I grouped the city into sections and plotted walking routes that would take me past key locations – while still being able to have spontaneous moments. This usually means taking the scenic route – which is why I prefer to either walk or take the bus when I travel. The metro might be quicker; but you can’t actually see anything when you’re in a dark underground tunnel moving at whatever speed trains move (I was going to say ‘at the speed of light’ but I think I’ll save the gross exaggerations for later).
Pro Tip: Travel Guides are your friend! I never travel without one.
We started off at Placa De Catalunya, which is generally considered the centre of the city – and acts as a meeting point between the old city and the more modern neighbourhoods. The Placa sits at the top of Las Ramblas, the tree-lined pedestrian street that you see in all the postcards and instagram shots of Barcelona. Las Ramblas is around 1.2 km of restaurants, shops and the odd museum; so naturally it is teaming with tourists. Which is not necessarily a bad thing, but I would say that we got a better feel of the buildings and architecture when we walked along the smaller side streets.
The big draw for me on this street was La Boqueria – the famous food market – located about halfway between the square and the port. I love a good market, especially one that specialises in food. Let me tell you, La Boqueria did not disappoint. First of all there are maybe a million different stalls insert gross exaggeration that sell anything from fresh made paella to chocolate covered strawberries and fresh oysters. There are a few quasi-restaurants inside where you can sit and watch the chef cook you a seafood dish, while sipping on sangria or bubbles. It’s essentially a foodie paradise! Our generally packed schedule did not allow us time to really linger (which was a shame) – so I would definitely recommend that anyone going to Barcelona carve out at least 2 hours to sit and enjoy the market and all its wares.
When we got to the bottom of Las Ramblas we decided to walk along Port Vuell and find somewhere cute to have lunch. I mean, I had been in Barcelona for like 4 hours and still hadn’t had a single glass of sangria or ate a single plate of octopus! I needed to get my priorities in order!
We chose a random restaurant in the El Born neighbourhood – which is well known for its treasure trove of places to get good food and even better drinks.
After glutting ourselves on Sangria and various seafood dishes, we decided to go take a walk and look for the Picasso Museum (which we ended up only visiting the next day because my father and brother are uncultured plebs).

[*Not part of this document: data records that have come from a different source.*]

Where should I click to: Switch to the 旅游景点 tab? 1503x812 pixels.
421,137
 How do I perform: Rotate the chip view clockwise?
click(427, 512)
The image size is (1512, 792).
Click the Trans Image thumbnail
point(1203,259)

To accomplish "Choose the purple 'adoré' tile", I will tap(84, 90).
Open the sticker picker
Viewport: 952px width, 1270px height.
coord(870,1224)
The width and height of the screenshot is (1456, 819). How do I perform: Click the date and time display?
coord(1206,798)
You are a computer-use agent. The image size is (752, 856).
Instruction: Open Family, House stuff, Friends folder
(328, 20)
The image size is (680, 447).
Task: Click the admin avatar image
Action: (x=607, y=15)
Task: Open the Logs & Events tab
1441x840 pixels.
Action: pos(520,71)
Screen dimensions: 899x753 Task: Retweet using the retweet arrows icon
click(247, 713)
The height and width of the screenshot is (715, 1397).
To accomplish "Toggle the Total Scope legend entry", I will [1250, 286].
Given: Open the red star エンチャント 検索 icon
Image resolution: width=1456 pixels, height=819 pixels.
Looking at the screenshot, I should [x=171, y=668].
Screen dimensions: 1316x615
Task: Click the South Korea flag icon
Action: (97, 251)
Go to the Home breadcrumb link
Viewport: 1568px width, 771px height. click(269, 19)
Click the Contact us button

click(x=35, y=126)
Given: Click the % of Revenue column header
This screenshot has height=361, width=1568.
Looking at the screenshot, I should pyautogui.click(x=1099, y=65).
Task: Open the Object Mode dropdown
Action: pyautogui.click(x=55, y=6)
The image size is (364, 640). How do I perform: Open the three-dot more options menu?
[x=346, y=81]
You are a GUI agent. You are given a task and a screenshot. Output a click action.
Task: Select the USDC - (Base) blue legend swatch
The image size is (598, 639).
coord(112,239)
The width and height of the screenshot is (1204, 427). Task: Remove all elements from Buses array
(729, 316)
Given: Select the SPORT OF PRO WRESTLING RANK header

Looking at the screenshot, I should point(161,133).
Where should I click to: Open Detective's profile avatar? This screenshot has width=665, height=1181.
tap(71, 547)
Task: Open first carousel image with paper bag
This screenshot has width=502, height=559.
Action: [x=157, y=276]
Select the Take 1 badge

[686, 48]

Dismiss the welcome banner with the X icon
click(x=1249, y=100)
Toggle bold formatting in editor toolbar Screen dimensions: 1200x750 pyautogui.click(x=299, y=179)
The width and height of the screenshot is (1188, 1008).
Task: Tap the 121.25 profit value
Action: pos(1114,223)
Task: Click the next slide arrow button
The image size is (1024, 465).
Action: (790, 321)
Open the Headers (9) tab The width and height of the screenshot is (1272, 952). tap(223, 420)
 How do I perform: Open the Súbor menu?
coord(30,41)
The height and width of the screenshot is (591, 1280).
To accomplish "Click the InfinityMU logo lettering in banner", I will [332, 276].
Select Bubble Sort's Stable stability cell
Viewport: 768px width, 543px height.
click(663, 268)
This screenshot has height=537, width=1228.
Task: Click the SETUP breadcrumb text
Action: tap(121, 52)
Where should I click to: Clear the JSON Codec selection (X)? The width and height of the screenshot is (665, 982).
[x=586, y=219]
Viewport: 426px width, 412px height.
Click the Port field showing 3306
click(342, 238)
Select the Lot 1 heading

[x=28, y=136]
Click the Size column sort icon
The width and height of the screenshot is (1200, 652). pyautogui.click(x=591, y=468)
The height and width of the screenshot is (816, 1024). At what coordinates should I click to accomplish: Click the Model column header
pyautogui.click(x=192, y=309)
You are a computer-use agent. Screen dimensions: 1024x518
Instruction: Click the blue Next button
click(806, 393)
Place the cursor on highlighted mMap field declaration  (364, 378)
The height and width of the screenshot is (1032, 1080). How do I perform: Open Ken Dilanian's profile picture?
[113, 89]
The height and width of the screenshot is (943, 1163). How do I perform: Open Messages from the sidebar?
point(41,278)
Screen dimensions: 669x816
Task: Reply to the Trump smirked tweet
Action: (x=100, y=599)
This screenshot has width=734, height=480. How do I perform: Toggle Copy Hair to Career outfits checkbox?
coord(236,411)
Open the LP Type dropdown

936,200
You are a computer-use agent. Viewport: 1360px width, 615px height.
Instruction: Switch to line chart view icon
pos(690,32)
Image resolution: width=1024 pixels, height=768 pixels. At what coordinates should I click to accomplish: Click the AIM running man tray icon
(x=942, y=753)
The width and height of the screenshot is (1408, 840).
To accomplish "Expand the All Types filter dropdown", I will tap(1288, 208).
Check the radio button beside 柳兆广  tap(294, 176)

On the way we stumbled on Cathedral Del Mar, which is absolutely the perfect place to end the day with some gelato and various street musicians serenading us in Spanish.
Pro Tip: Maybe don’t stand in the middle of the road to get the perfect shot of palm trees flanking you in all their lush, tropical glory. You will almost get hit by a car. You will almost die in Barcelona.
After breakfast at the hotel – which consisted of both french toast and Eggs Benedict because vacations are for enjoyment – we took a taxi to Park Guell. When I was researching the trip, I realised that there were mixed feelings about this park. Some loved it, some thought it was highly overrated. Never one to rely solely on other peoples opinions, I decided to visit the famous park. I can tell you right now, that like most of Gaudi’s artistic spaces in the city, Park Guell is an absolute must-see. The park itself is gorgeous, but the best part was the views of the city! You do need to get tickets in advance if you want access to the lower parts of the park, but the rest of the park is free and gives you a great intro to Gaudi’s works in the city. I will say though that while Park Guell was absolutely worth the visit, I found that not to be the case for Case Batllo (another one of Gaudi’s designs in the centre of the city). Its one of those buildings that you can visit if you have time, but I wouldn’t label it as a “must see”.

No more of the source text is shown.